Production/Commercialisation

Extrait du catalogue sur la faïence et la terre vernissée d’Auvillar (2015 – Jean Darrouy).

Au XVIIIe siècle, on a un indice intéressant de l’importance de la production auvillaraise grâce à une lettre de François Ferdinand Hustin, le faïencier de la manufacture de Bordeaux. Ce dernier se plaint à l’Intendant Tourny de la concurrence de diverses “petits faïenceries”, dont Auvillar, indiquant que de ce fait “ses produits ne s’écoulent pas assez vite”. Parmi les faïenceries utilisant la Garonne comme moyen de commercialisation, Montauban est la seule à être également citée, ce qui, par comparaison, témoigne de l’importance de la production des faïenceries auvillaraises. En 1803, à Sainte-Foy la Grande, se fabrique jusqu’à 40 ou 50 cuites ou fournées par année, qui produisent chacune 12.000 à 13.500 douzaines de pièces par an, une douzaine pouvant comporter plus ou moins de 12 pièces selon la taille et la quantité de travail nécessaire pour produire ces mêmes pièces. Et ce avec 25 personnes. A Auvillar, rappelons-le, à cette époque, les faïenceries emploient 41 personnes.
En 1806, la statistique de Lafont du Cujula annonce au moins une cuite par mois, ce qui représente globalement 80 cuites pour l’ensemble des fabriques, soit le double de Ste-Foy la Grande.
La production auvillaraise est donc importante au début du XIXe siècle.
En 1840, la production auvillaraise reste très significative, vu la réponse du maire à une lettre du préfet, qui indique que les “neufs fabriques fabriquent annuellement 182.000 douzaines d’assiettes assorties”, dont les débouchés sont Toulouse , Bordeaux, la Gascogne et le Quercy.
Les faïenceries produisent 3 types de céramiques : “de la faïence grise à l’instar de Gênes, blanches et façon de Rouen”. Déjà en 1833, un rapport de la sous-préfecture de Moissac indiquait qu’à cette époque la production se divisait entre “faïence grise” et “faïence à la façon de Rouen” (cul noir, à l’oxyde de manganèse). La faïence grise désigne les terres vernissées, produites selon les mêmes techniques que la faïence stannifère, mais recouvertes d’un vernis plombifère, majoritairement brun à Auvillar. Il ne s’agit pas à proprement parler de faïence de Gênes, mais d’une céramique qui évoque cette production.

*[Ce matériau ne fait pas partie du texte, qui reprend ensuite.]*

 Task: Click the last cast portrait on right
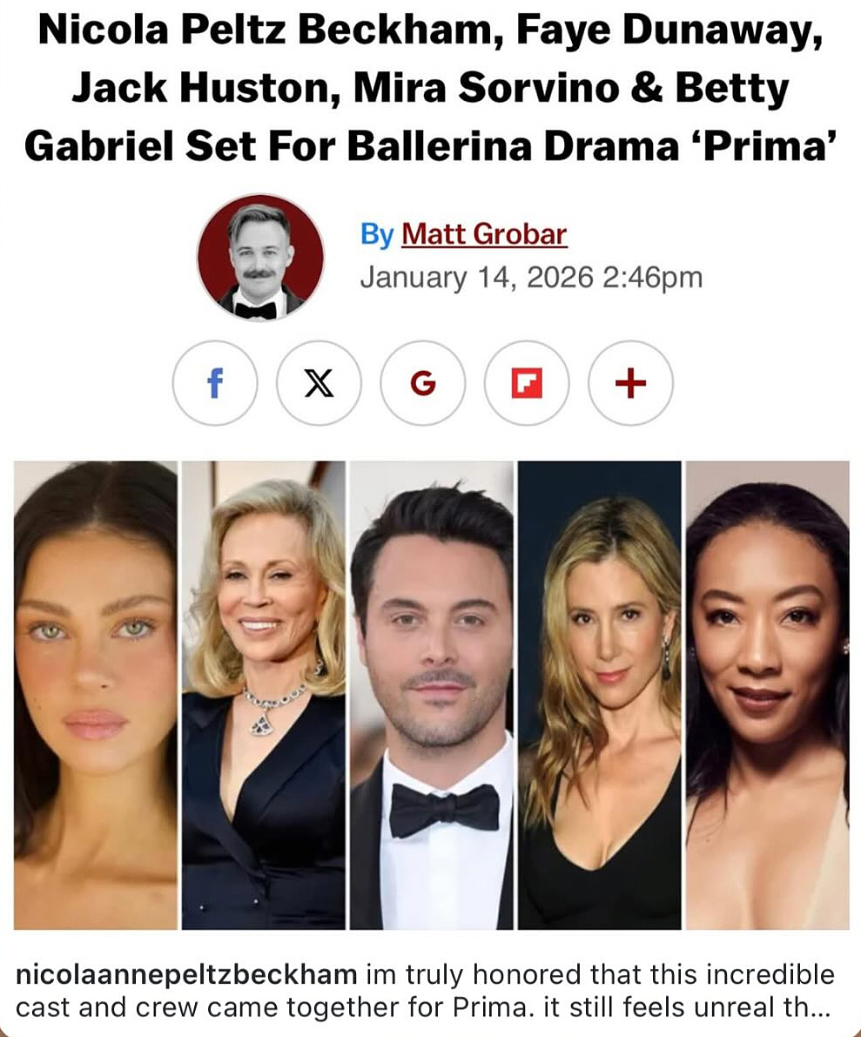[767, 695]
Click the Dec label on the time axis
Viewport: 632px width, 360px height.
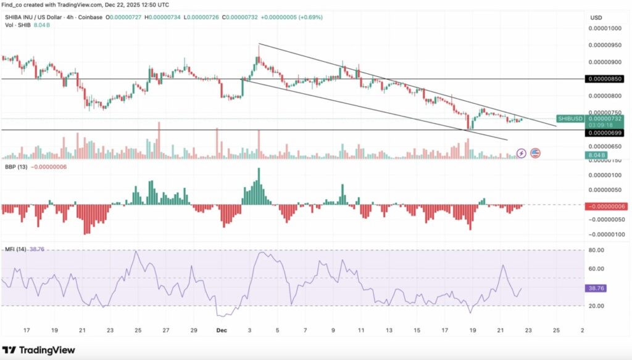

Assiette au revers “cul noir”
Plat en terre vernissée brune

Selon les statistiques de 1840 (données de l’année en cours ou des années précédentes), la production se décompose de la façon suivante : 163.000 douzaines de faïences grises et 19.000 douzaines de faïences blanches, que seules 4 fabriques continuent de produire, celle de Dominique Pons, de Larroche-Verdier, de François Verdier et de Jean Pommadère désormais dirigé par sa veuve Catherine Verdun. La production de faïence blanche est donc manifestement en déclin. La concurrence provient des manufactures françaises qui produisent de la “faïence fine”, telles que Creil, Sarreguemines…ou dans le sud-ouest Toulouse et Bordeaux, à l’imitation de faïence anglaise (les faïences fines, mises au point en France et en Angleterre au XVIIIe siècle, sont fabriquées à base de terres blanches ou cuisant blanc, qui ne nécessite donc pas une couverte opacifiée aux sels d’étain).
A Toulouse, Fouque produit de la faïence fine dès le début du XIXe siècle, qui sont peintes avec les mêmes technique que la faïence stannifère. Au départ, les décors sont donc peints de façon classique et non imprimés, puis cette production “hybride” va disparaître progressivement et être remplacée par celle de faïences fines imprimées “à la façon anglaise” qui va rapidement, avec une production de porcelaine, devenir majoritaire dans cette manufacture (Fouque). A cette date, à Bordeaux, autre débouché traditionnel pour les faïenciers auvillarais, David Johnston fabrique des faiences fines depuis 3 ans.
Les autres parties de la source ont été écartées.